» **ABOUT THIS EXERCISE**: Scan the records for the string "accomplish"; copy each line where it occurs.

» **EXERCISE INPUT**:
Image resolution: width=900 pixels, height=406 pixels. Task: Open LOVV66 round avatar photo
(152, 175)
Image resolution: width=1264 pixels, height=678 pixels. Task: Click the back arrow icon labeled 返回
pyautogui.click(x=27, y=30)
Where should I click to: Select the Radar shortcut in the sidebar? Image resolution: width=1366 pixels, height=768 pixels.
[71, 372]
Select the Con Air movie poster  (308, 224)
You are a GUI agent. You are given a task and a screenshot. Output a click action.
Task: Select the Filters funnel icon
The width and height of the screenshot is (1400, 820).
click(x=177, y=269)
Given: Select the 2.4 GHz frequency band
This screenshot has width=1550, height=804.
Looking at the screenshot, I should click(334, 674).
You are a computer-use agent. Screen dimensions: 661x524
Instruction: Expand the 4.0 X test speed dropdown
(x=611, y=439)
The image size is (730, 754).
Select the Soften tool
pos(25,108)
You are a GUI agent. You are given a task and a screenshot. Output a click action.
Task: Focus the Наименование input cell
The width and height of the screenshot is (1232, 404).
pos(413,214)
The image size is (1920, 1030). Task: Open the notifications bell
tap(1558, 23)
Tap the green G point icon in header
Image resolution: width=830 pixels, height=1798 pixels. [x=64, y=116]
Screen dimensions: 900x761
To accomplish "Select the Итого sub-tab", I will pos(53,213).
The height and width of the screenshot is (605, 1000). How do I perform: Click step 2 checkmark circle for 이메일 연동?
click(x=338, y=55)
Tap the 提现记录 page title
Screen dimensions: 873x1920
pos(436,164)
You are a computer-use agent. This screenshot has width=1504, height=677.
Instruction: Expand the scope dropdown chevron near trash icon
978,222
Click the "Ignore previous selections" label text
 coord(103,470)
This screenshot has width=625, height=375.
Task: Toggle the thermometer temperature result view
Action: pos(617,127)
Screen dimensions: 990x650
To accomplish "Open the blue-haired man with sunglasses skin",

» **EXPECTED ANSWER**:
To accomplish "Select the Итого sub-tab", I will pos(53,213).
To accomplish "Open the blue-haired man with sunglasses skin",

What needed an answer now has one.